Rich, you are correct regarding the low efficiency of open hearth Fps. Your typical 36"wide by 30" high fireplace can suck 400-600 cfm up the chimney. Air you already paid to heat. While standing in front of the flames, you will feel heat. This is infrared energy or radiant heat the same as the sun. There is an urban legend this is where the wingbacked chair came from---the breeze of cool air blowing by your glowing face.
Glass doors have been studied and tend to reduce the stack losses to somewhere around 75-150 CFM with the doors closed. However, when closed, they reduce the radiant heat output about 60%.

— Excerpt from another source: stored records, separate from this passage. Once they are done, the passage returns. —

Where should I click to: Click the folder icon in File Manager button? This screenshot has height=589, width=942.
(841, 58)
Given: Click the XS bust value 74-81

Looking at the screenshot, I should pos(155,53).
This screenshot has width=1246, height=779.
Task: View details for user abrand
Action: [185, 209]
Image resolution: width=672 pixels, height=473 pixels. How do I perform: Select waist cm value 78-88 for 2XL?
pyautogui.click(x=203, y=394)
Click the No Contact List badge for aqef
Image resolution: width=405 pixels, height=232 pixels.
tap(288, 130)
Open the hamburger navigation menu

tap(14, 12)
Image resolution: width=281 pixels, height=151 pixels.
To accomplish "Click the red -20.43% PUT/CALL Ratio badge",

Most new construction uses a gas direct vent fireplace. These use a coaxial vent systyem, which allows great flexibility in siting while the best of high efficiency with positive indoor air quality impact. Being sealed combustion, you don't have to worry as much about carbon monoxide into the home. You are not removing indoor air. Most units today have AFUE ratings btw 60-84%, which is amazing for a luminous flame appliance with glowing logs and embers inside a trapezoidal combustion chamber with glass across one side.
Gas fireplaces are either standing pilot or electronic ignition. More and more states will join Calif. in banning standing pilots. Of the electronic ignition systems, Direct Spark Ignition was the first followed by Intermittent Pilot Ignition with Hot Surface Igniters used in special applications. If any of you service gas heart appliances or pellet stoves, I would be happy to help you with any issues. In turn, I will be learning from you guys on large appliance service and troubleshooting.